Abstract:BENGALURU, July 28 (Reuters) - Indias second-largest credit card issuer SBI Cards and Payment Servic
BENGALURU, July 28 (Reuters) - Indias second-largest credit card issuer SBI Cards and Payment Services (SBIC.NS) on Friday reported a slide in first-quarter profit as elevated credit costs and margin compression offset growth in revenue.
Profit after tax for the June quarter fell 5.36% to 5.93 billion rupees ($72.16 million) year-on-year, below the estimated 5.98 billion rupees, according to Refinitiv IBES data.
Net interest margin (NIM), a key measure of profitability, fell 176 basis points to 11.5%, due to a drop in the mix of higher-yielding revolvers and 197 basis-point rise in cost of funds.
While analysts expect NIMs to bottom out in the first half of this fiscal year and see a recovery over the next two financial years, the moderation in industry growth and an uptick in costs are likely to keep the pressure on margins.
Credit card users are classified as transactors, who clear their dues before date, while revolvers are those who do not clear dues and pay interest. Revolvers are margin-accretive for credit card issuers like SBI Card.
Card-in-force, or the number of cards issued and outstanding, grew 21% to 17.3 million, while total spends on credit cards grew 24% to 739.13 billion rupees, the company said in a filing.
Total revenue from operations grew 26.18% to 39.12 billion rupees, but the revenue growth was offset by a 34.17% jump in total expenses to 32.50 billion rupees, including an 85.18% jump in finance costs.
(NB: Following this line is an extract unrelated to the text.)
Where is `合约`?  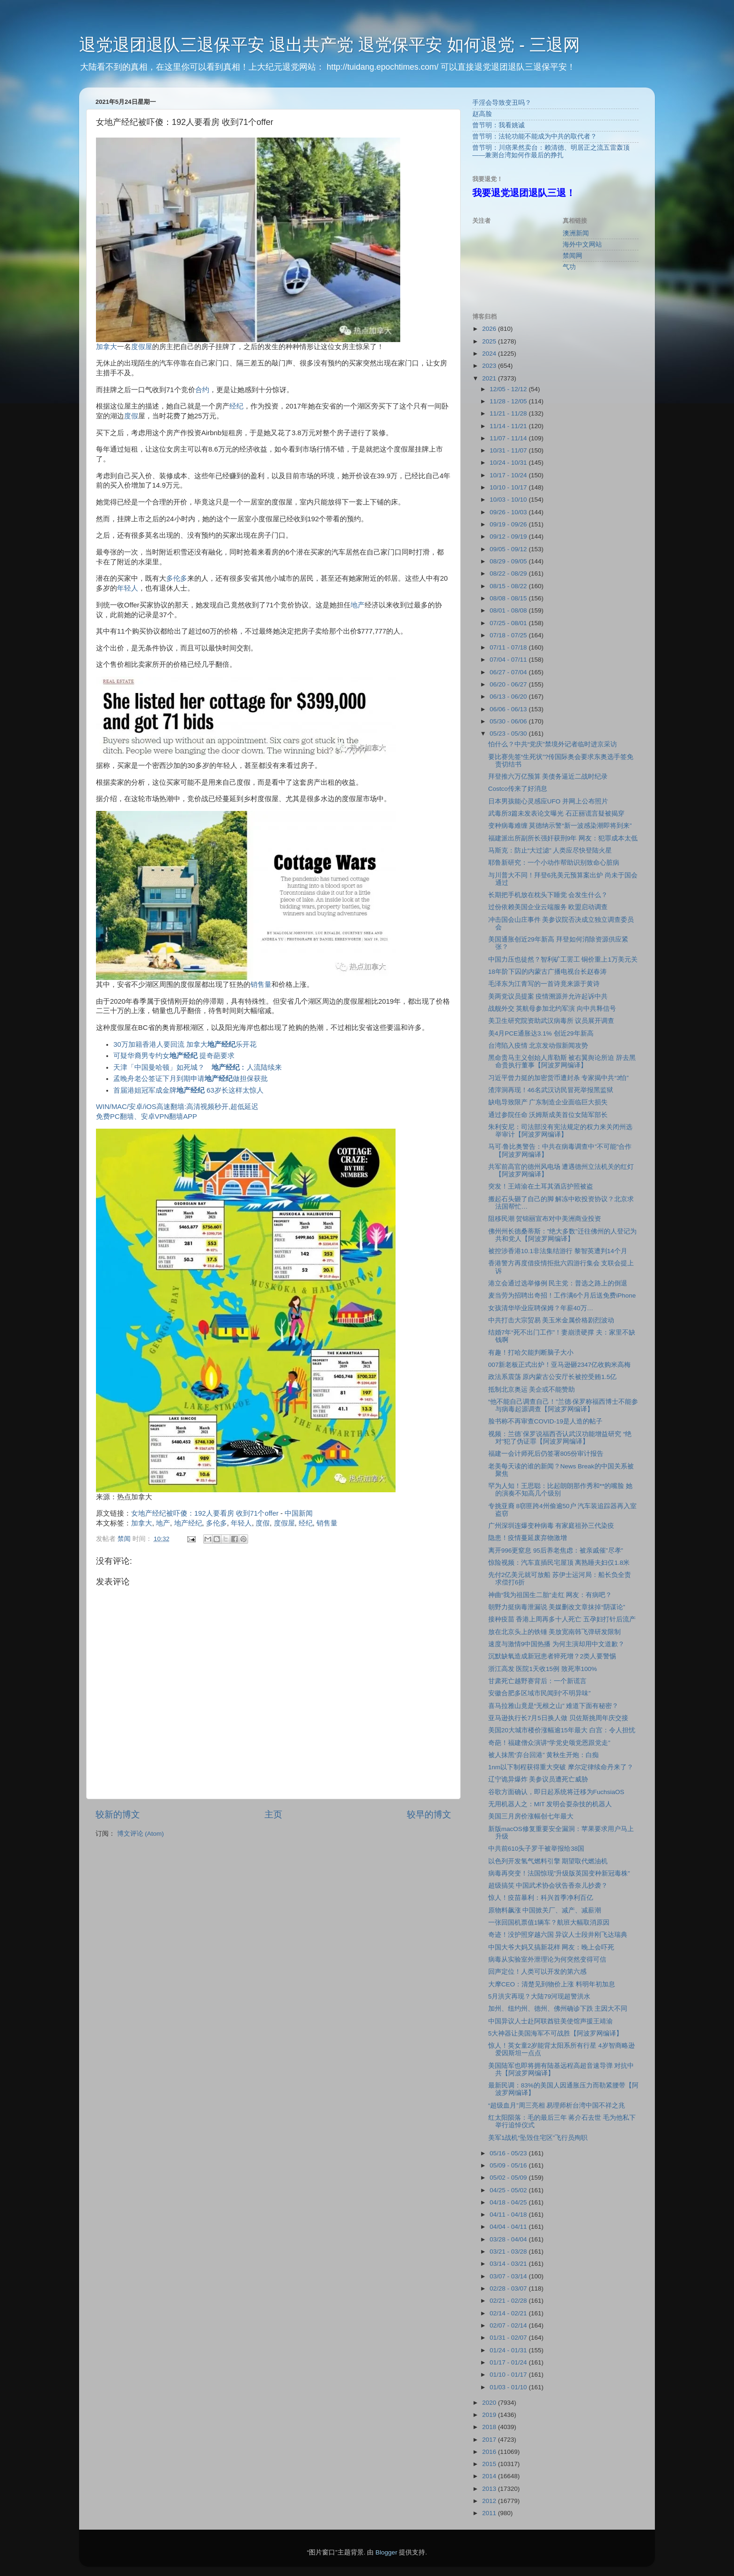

Gross credit costs rose 60% to 7.18 billion rupees, weighing on profitability. Provisions rose 10% sequentially to 970 million rupees, predominantly due to higher spends and pre-COVID-related portfolios.
The company also witnessed a marginal worsening in asset quality, with gross bad loans rising to 2.41% from 2.35% in the March quarter of fiscal year 2023.
The stock rose 1.29% on Friday ahead of the results.